▸ Required work
Find each line in the items below that contains the word "input" and copy those lines. Case counts.

▸ Entries shown
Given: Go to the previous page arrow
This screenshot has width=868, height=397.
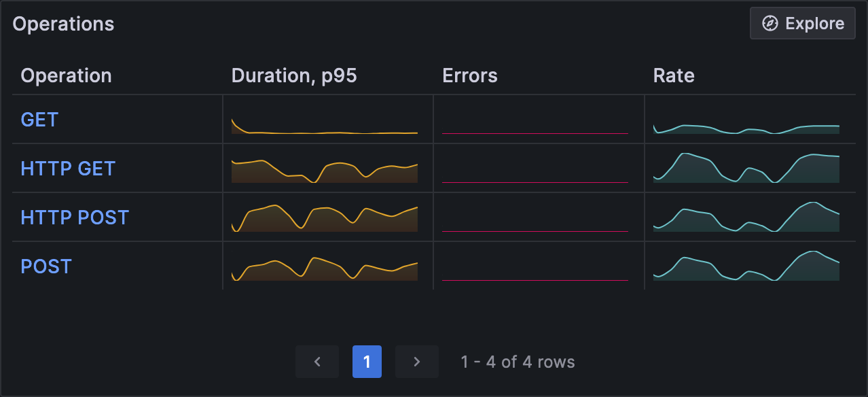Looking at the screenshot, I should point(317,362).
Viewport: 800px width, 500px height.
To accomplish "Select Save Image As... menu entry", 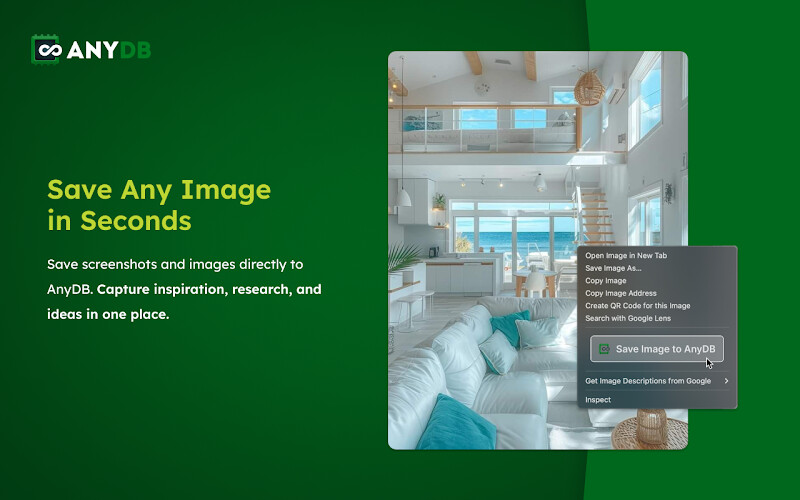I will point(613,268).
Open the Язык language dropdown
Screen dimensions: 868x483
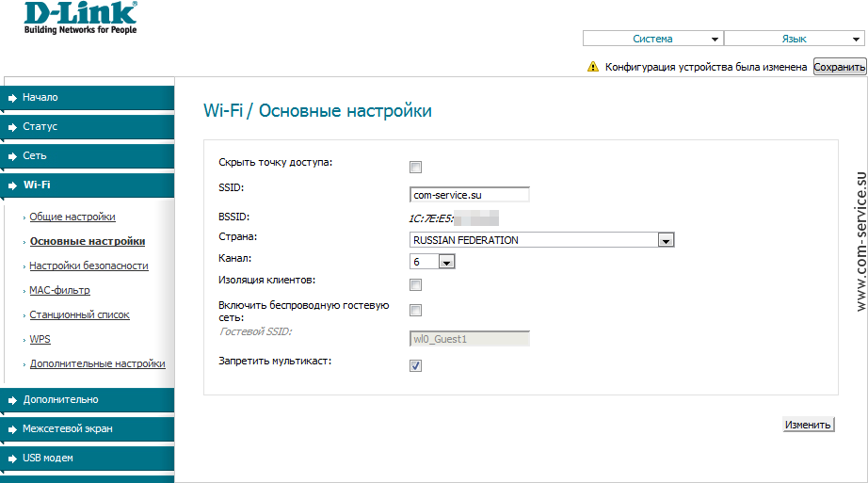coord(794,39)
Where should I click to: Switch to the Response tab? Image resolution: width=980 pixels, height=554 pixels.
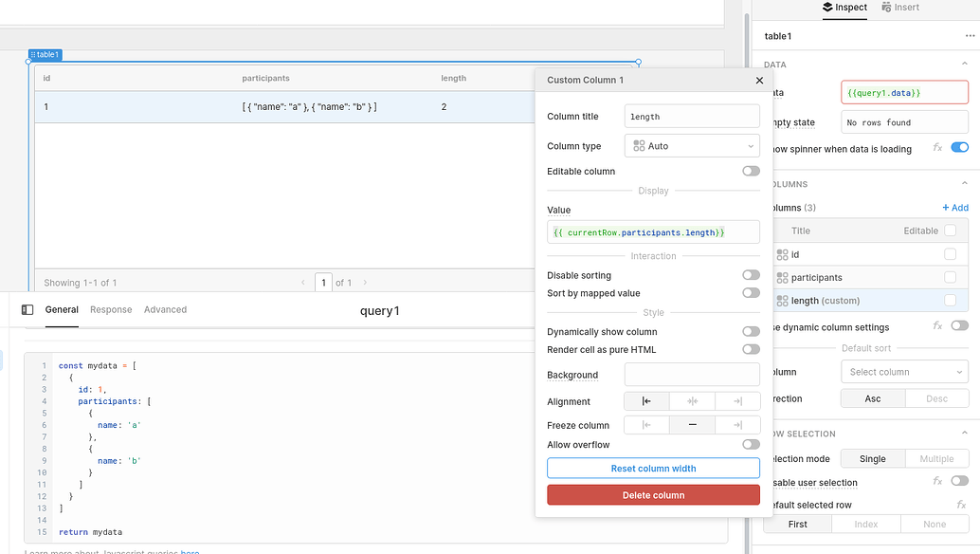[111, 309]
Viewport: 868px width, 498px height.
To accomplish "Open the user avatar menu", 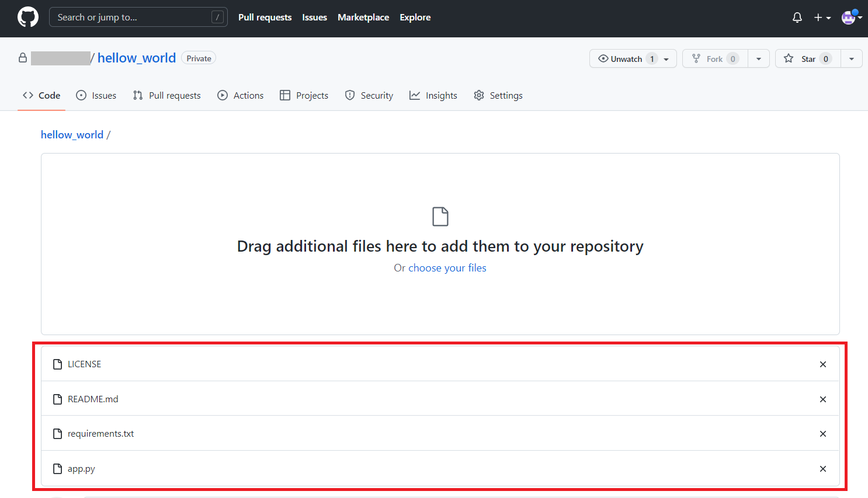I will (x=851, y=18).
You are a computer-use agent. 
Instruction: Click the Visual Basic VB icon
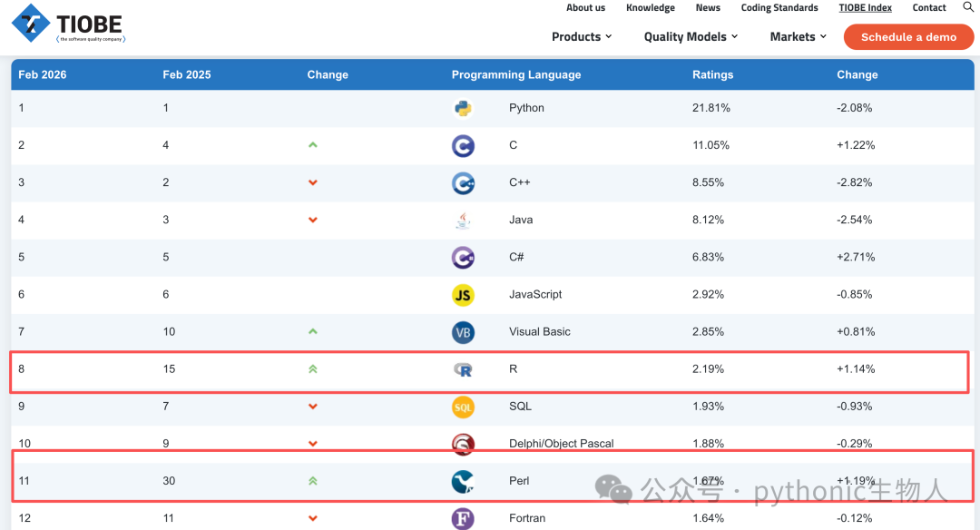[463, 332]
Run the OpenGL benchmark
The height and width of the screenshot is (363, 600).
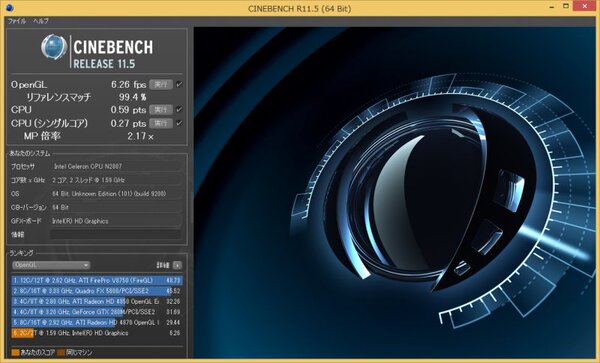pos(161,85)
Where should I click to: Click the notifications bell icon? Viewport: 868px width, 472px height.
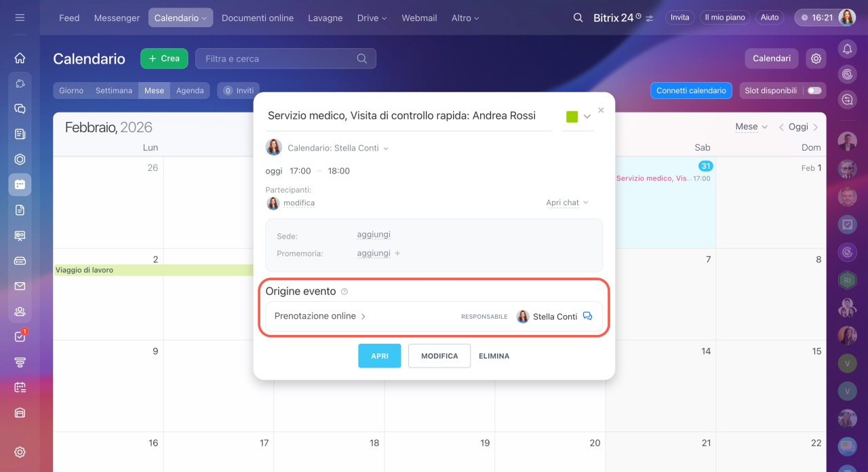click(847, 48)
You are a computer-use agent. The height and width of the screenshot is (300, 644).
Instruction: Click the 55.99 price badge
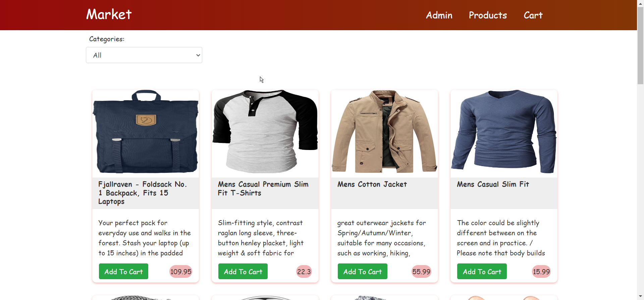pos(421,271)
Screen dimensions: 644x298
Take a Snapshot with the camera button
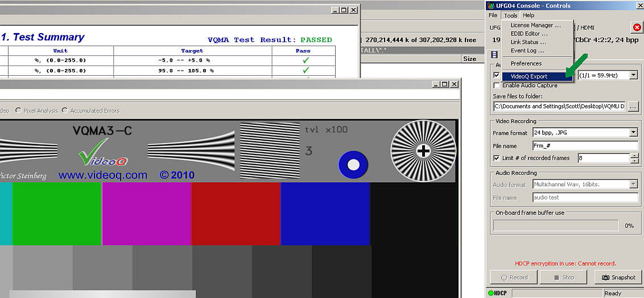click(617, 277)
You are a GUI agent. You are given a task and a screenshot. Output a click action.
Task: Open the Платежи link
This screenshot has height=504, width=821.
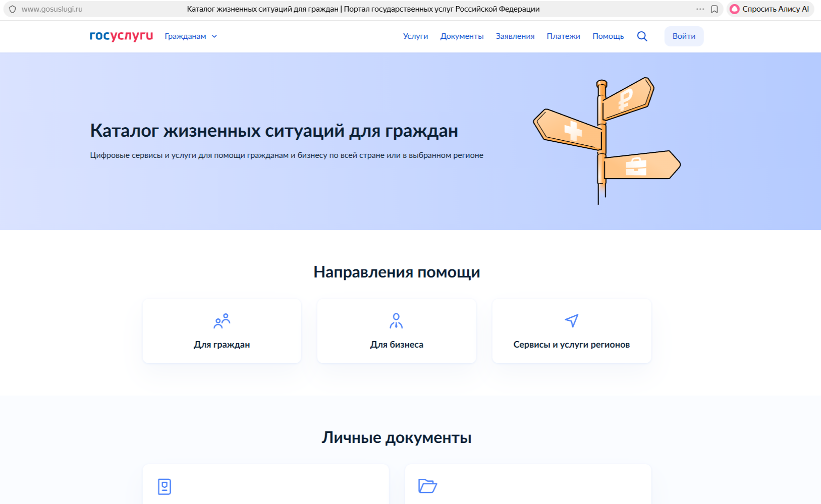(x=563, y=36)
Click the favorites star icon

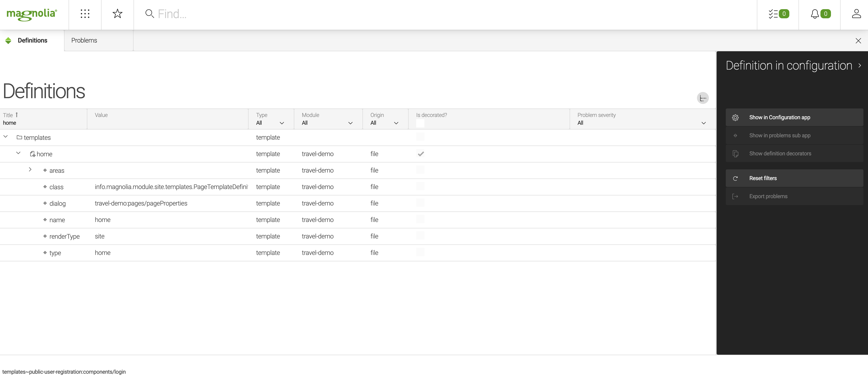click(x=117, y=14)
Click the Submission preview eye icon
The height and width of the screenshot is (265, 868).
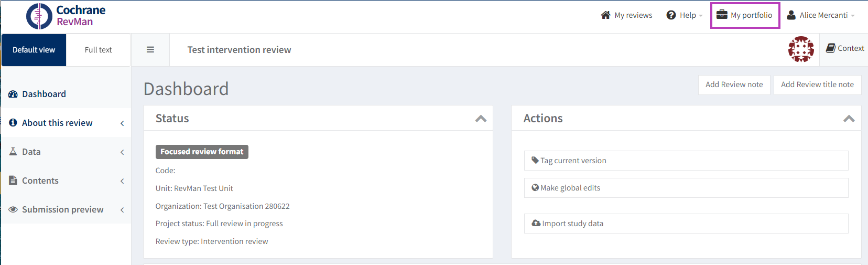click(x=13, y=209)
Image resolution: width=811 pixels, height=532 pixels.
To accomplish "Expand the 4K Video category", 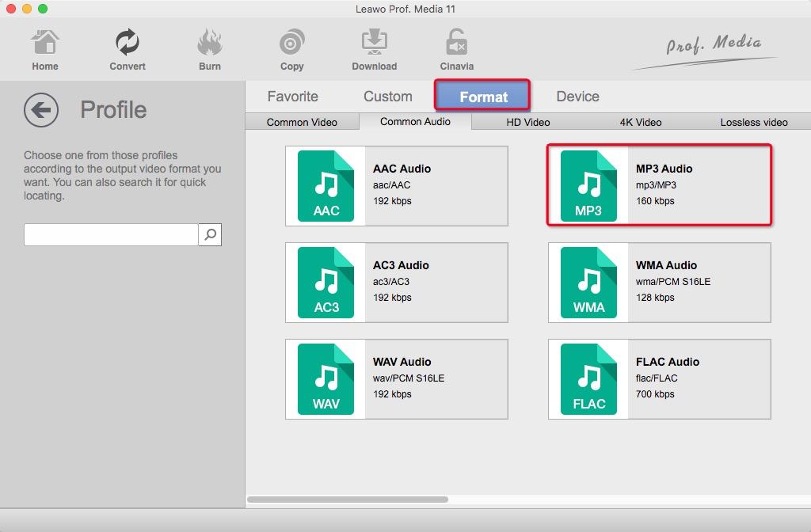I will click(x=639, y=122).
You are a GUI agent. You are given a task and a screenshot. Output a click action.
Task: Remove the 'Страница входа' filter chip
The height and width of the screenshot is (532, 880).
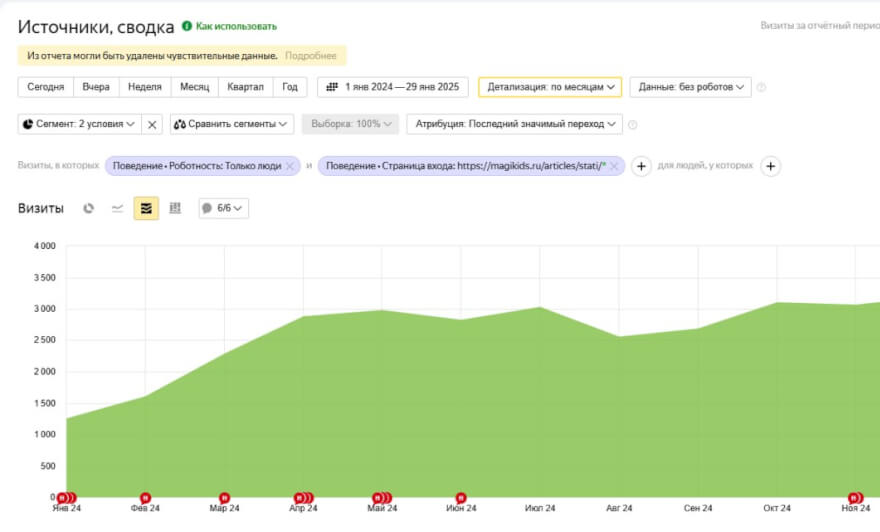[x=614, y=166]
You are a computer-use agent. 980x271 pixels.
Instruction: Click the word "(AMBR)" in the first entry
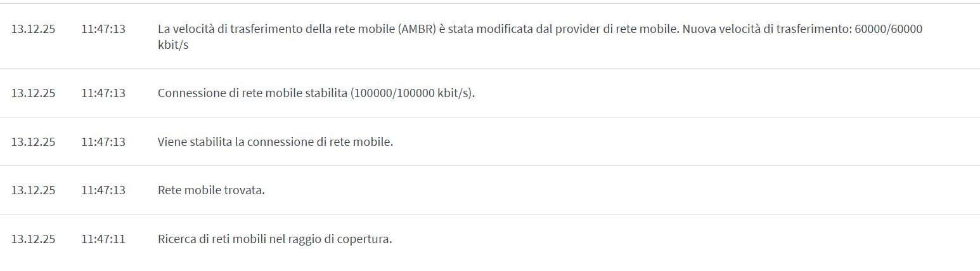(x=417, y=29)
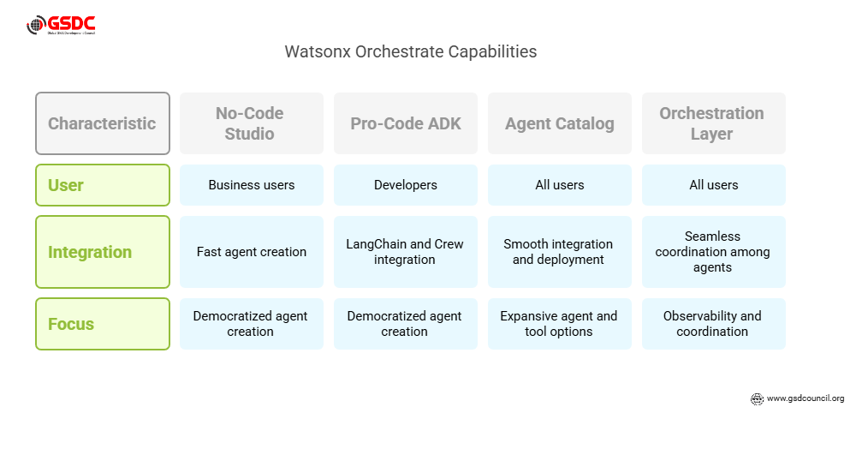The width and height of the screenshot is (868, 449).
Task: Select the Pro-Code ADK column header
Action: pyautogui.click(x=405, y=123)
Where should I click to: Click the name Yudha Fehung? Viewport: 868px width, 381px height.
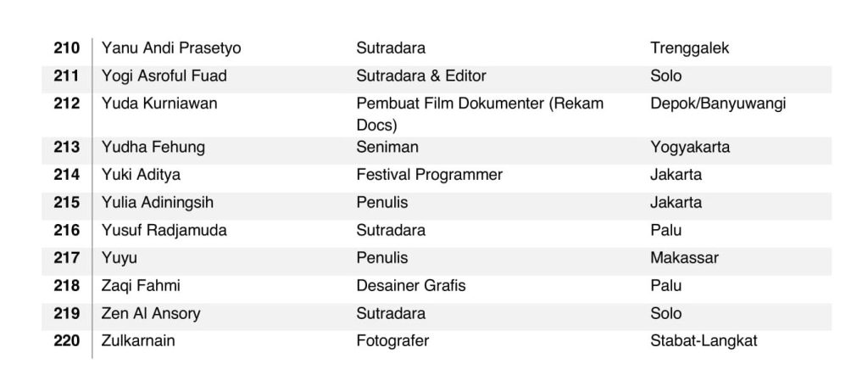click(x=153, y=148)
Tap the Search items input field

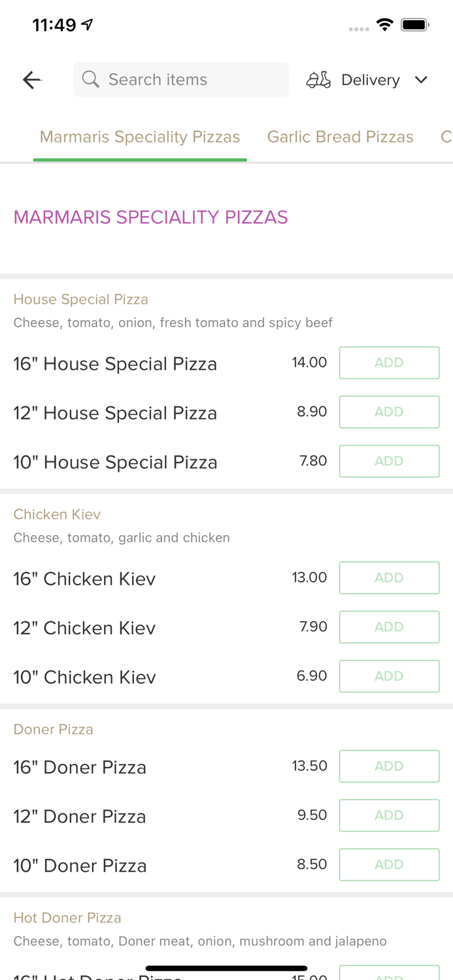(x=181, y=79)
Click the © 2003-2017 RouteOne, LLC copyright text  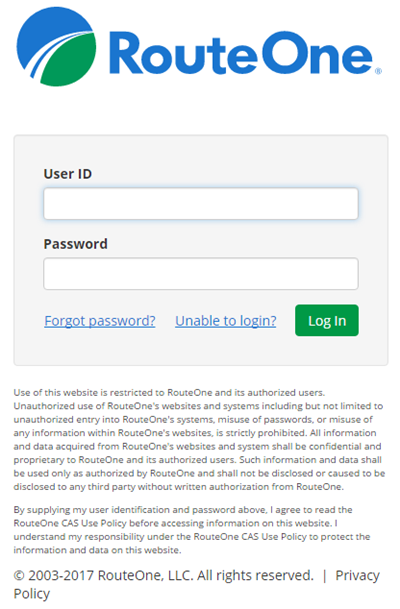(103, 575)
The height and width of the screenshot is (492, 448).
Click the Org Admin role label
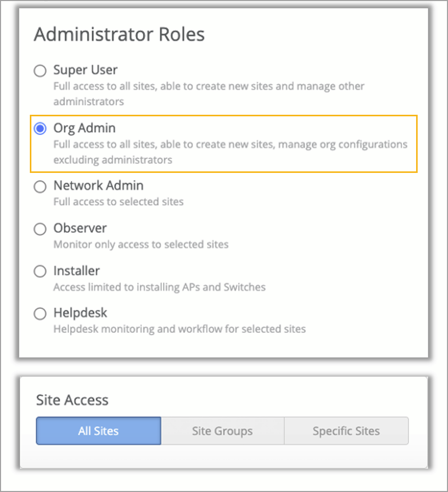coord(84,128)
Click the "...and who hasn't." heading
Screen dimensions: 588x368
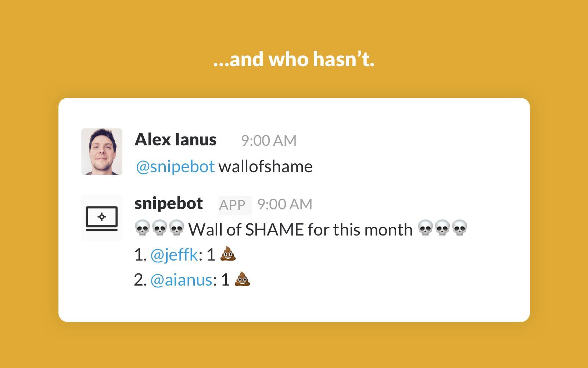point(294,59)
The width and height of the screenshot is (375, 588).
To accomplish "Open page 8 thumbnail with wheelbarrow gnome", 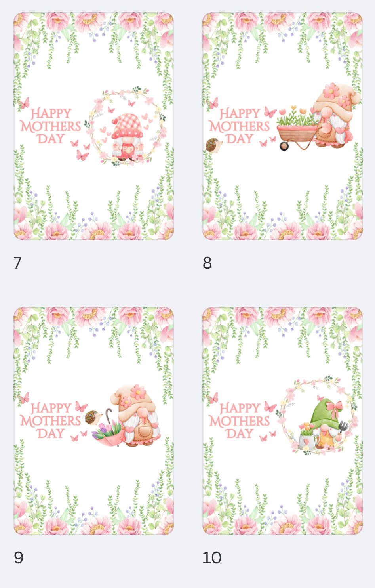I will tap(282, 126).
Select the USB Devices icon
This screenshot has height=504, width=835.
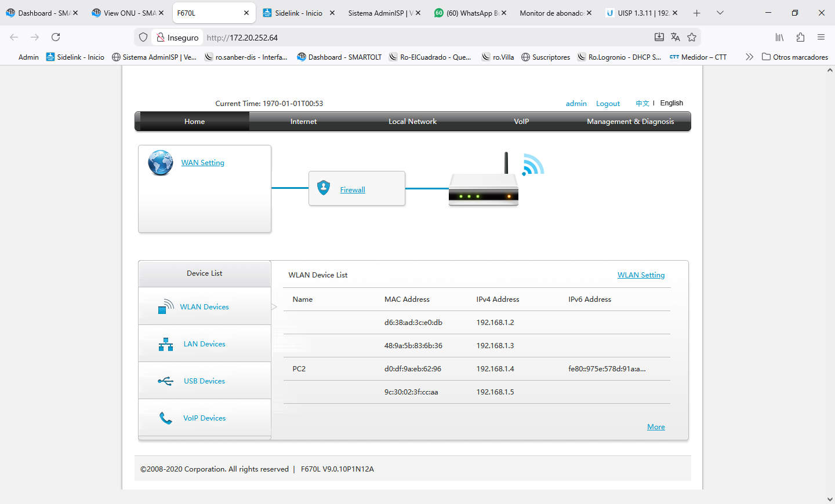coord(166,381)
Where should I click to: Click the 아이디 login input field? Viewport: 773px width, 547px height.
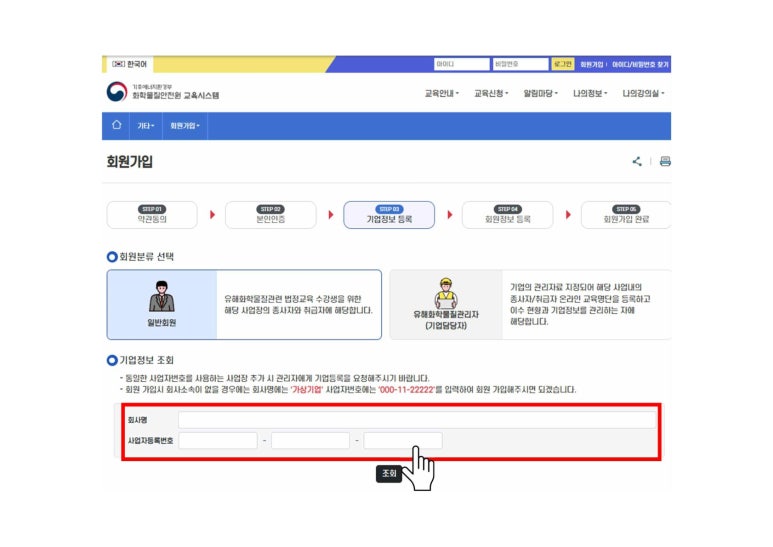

▸ Result for this task
Tap the Search items input field
Where should I click to: Click the 아이디 login input field? Viewport: 773px width, 547px height.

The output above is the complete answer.